### Given exercise
Copy verbatim the rows beginning with the line that contains "Where should I click to: Click" and ending with the line that contains "will pyautogui.click(x=131, y=138).", both included.

***** Provided information

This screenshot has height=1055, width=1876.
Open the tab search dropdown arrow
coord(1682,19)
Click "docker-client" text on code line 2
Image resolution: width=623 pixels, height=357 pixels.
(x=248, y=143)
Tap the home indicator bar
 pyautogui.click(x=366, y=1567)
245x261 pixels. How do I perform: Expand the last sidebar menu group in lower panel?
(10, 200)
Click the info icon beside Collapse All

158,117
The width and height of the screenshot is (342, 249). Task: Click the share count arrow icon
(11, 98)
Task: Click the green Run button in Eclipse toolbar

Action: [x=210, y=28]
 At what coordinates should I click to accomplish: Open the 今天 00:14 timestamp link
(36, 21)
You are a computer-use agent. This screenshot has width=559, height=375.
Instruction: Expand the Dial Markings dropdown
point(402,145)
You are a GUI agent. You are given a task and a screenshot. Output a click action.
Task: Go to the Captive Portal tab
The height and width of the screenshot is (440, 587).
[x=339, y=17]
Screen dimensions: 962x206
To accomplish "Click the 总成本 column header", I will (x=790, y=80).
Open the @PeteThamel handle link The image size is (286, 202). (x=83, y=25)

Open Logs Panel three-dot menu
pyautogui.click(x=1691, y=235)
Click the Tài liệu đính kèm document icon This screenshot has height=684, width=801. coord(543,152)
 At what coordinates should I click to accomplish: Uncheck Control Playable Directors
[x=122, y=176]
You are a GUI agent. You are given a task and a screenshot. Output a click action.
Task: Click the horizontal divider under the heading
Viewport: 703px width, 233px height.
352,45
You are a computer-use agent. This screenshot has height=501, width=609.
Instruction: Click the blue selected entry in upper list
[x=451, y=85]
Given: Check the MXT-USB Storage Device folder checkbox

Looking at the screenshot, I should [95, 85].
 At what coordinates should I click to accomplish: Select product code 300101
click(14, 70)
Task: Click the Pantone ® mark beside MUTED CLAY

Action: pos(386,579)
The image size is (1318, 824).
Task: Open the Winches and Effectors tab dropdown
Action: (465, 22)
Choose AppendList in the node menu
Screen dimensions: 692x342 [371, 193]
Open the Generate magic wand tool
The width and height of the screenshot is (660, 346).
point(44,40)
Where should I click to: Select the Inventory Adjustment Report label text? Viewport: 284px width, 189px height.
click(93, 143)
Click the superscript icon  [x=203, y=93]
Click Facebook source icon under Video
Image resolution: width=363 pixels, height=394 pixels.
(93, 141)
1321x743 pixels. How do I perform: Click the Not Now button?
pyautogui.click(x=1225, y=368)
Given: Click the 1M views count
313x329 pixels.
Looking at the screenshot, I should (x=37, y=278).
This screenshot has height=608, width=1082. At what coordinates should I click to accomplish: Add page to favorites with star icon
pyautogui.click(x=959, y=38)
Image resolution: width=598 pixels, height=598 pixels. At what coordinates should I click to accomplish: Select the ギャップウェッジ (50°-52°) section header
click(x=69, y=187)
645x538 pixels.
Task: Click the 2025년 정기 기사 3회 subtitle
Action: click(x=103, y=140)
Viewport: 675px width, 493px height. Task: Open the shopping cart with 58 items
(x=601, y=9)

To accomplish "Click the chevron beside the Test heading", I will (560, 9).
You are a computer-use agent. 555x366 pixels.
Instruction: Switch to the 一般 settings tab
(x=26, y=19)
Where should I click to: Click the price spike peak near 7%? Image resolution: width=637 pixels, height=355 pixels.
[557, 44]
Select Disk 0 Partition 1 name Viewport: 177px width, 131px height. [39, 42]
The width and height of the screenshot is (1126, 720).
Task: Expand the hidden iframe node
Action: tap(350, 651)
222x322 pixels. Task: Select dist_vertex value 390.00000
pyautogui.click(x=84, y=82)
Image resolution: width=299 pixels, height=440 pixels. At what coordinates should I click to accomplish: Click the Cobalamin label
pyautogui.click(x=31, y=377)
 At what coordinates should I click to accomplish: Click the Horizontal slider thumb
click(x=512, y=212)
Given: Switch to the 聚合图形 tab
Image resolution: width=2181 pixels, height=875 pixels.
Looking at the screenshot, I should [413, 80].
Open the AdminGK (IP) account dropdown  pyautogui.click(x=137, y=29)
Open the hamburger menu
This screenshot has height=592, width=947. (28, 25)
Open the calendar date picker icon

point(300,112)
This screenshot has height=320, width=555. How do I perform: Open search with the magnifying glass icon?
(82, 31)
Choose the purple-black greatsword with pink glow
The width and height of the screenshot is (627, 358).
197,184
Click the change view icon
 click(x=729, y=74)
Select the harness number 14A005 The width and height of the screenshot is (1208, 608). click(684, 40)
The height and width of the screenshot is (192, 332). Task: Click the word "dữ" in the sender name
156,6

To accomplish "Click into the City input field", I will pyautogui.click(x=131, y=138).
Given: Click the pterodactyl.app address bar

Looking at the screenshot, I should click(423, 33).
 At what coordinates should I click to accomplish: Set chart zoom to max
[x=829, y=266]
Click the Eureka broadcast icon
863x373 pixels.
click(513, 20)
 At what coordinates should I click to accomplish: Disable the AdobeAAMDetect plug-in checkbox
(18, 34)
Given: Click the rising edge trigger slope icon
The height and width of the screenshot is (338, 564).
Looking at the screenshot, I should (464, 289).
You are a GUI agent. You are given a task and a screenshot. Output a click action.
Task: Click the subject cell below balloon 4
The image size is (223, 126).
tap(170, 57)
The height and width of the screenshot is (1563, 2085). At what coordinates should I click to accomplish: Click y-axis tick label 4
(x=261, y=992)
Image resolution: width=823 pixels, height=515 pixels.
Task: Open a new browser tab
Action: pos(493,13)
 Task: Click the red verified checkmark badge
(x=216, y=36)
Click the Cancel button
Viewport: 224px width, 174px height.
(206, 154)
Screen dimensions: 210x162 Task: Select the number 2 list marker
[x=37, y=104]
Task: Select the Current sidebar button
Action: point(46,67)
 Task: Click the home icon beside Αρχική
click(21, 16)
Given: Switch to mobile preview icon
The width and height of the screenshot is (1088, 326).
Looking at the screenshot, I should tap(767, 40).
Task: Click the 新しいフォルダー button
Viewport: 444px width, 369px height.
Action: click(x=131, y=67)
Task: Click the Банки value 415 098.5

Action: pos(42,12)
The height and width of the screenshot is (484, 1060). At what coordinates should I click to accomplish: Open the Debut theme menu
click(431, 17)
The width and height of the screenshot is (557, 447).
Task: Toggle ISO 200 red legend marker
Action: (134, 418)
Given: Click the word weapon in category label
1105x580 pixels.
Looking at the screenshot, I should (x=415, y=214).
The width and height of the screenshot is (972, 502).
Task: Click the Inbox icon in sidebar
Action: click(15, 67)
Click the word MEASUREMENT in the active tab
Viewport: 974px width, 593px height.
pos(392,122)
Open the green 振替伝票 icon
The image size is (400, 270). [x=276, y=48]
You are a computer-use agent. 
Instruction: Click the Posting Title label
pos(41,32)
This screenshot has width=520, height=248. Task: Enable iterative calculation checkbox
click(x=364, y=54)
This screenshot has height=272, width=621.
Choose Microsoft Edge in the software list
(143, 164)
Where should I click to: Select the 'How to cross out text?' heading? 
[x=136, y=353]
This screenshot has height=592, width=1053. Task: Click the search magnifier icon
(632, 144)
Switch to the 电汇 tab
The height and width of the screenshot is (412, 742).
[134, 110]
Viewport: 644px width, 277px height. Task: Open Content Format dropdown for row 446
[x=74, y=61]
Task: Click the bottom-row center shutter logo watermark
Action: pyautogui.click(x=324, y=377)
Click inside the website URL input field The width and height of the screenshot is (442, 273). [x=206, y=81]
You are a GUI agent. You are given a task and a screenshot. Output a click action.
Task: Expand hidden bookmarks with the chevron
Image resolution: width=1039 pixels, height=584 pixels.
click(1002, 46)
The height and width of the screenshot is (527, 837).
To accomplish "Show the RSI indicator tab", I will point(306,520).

**********

### Expected answer
Where should I click to: Click the price spike peak near 7%? Image resolution: width=637 pixels, height=355 pixels.
[557, 44]
Select Disk 0 Partition 1 name Viewport: 177px width, 131px height. [39, 42]
The width and height of the screenshot is (1126, 720).
Task: Expand the hidden iframe node
Action: tap(350, 651)
222x322 pixels. Task: Select dist_vertex value 390.00000
pyautogui.click(x=84, y=82)
Image resolution: width=299 pixels, height=440 pixels. At what coordinates should I click to accomplish: Click the Cobalamin label
pyautogui.click(x=31, y=377)
 At what coordinates should I click to accomplish: Click the Horizontal slider thumb
click(x=512, y=212)
Given: Switch to the 聚合图形 tab
Image resolution: width=2181 pixels, height=875 pixels.
Looking at the screenshot, I should [413, 80].
Open the AdminGK (IP) account dropdown  pyautogui.click(x=137, y=29)
Open the hamburger menu
This screenshot has height=592, width=947. (28, 25)
Open the calendar date picker icon

point(300,112)
This screenshot has height=320, width=555. How do I perform: Open search with the magnifying glass icon?
(82, 31)
Choose the purple-black greatsword with pink glow
The width and height of the screenshot is (627, 358).
197,184
Click the change view icon
 click(x=729, y=74)
Select the harness number 14A005 The width and height of the screenshot is (1208, 608). click(684, 40)
The height and width of the screenshot is (192, 332). Task: Click the word "dữ" in the sender name
156,6

To accomplish "Click into the City input field", I will pyautogui.click(x=131, y=138).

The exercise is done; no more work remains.